The importance of saving native languages, including Nimipuutimt, the native language of the Nez Perce, is the focus of this year’s Sapaatk’ayn Cinema Friday and Saturday, March 28 and 29, in Moscow.The festival begins at 7 p.m. Friday at the Kenworthy Performing Arts Centre with a showing of “Language Healers,” one of the first documentaries to show how U.S. American Indian communities from Alaska to Oklahoma are working to preserve languages that were once outlawed.
After the screening, there will be a discussion with Neyooxet Greymorning and Phillip Cash Cash. A reception will follow at BookPeople.
Greymorning holds joint positions in anthropology and Native American studies at the University of Montana. Cash Cash is a doctoral candidate in the joint program in anthropology and linguistics at the University of Arizona, Tucson, where he studies endangered and indigenous languages of the Columbia Plateau.

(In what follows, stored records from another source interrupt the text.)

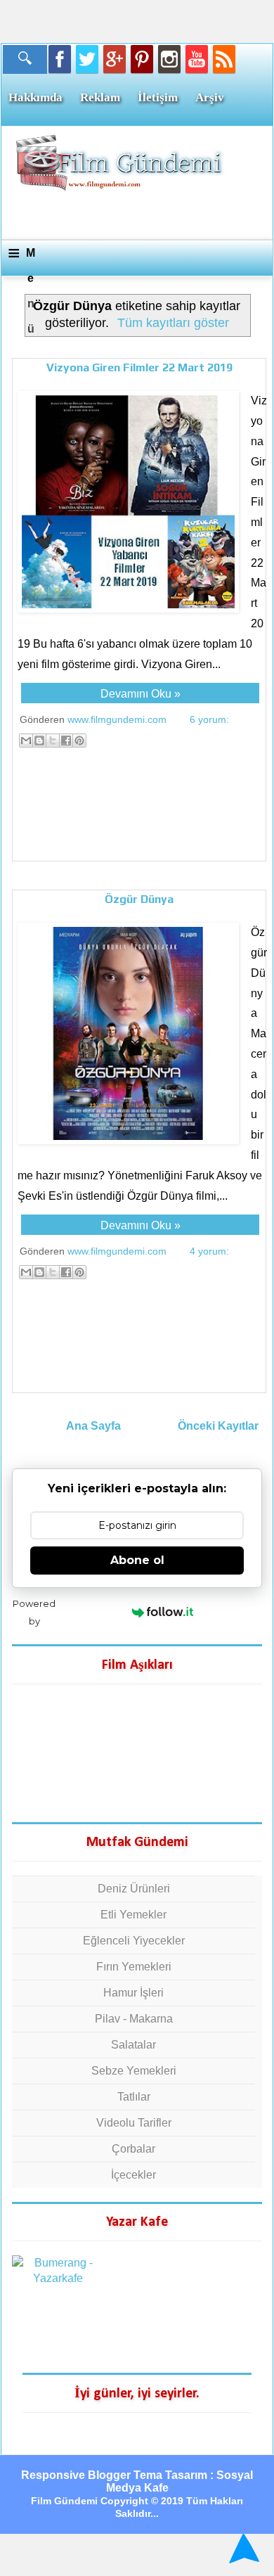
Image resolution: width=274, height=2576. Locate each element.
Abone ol (137, 1560)
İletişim (158, 97)
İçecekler (133, 2175)
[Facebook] (59, 59)
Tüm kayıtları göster (173, 323)
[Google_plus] (114, 59)
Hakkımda (35, 97)
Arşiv (209, 97)
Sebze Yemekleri (133, 2071)
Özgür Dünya (139, 899)
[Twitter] (87, 59)
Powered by (34, 1612)
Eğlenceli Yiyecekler (134, 1941)
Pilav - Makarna (134, 2019)
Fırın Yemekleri (133, 1967)
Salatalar (133, 2045)
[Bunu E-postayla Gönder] (26, 740)
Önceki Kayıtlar (218, 1426)
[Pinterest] (142, 59)
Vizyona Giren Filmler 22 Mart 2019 (139, 367)
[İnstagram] (169, 59)
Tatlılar (133, 2097)
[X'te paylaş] (53, 740)
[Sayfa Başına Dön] (242, 2548)
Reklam (100, 97)
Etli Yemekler (133, 1915)
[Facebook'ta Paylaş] (66, 740)
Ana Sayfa (93, 1426)
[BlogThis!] (39, 740)
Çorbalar (133, 2149)
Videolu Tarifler (133, 2123)
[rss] (224, 59)
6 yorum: (209, 719)
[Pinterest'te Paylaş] (79, 740)
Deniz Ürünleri (134, 1889)
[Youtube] (196, 59)
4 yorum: (209, 1251)
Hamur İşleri (133, 1993)
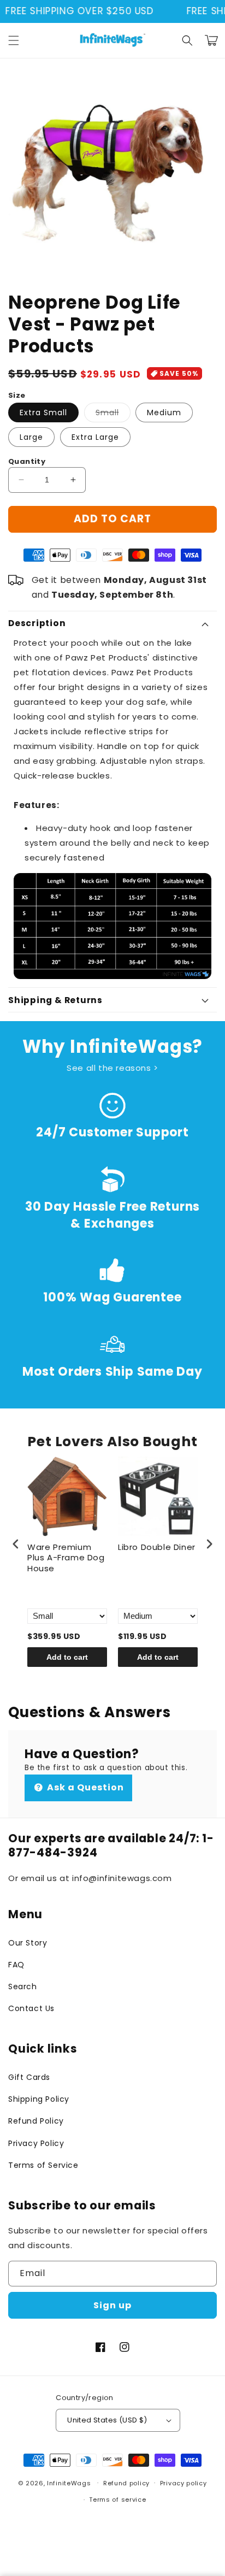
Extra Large (95, 437)
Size (17, 395)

On Saturday, the festival continues with a 3 p.m. matinee showing of “Language Healers” to be followed by “The Making of Timnéepe,” a documentary by Patricia Keith of Lewiston on the 2013 staging of the Nez Perce Creation story in the Nez Perce language by Angel Sobotta. Greymorning, Cash Cash and Keith will talk with the audience following the afternoon screening.
“The Making of Timnéepe” will be the featured film at 7 p.m. Saturday. Language consultants, directors, cast and crew will talk about their experiences bringing the traditional story to life in Nimipuutimt.
This year’s films provide a bridge to a new partnership between the University of Idaho and Lewis-Clark State College. The UI will begin offering Nez Perce Language 101 in Moscow next fall in collaboration with LCSC.
The Kenworthy Performing Arts Centre is at 508 S. Main St.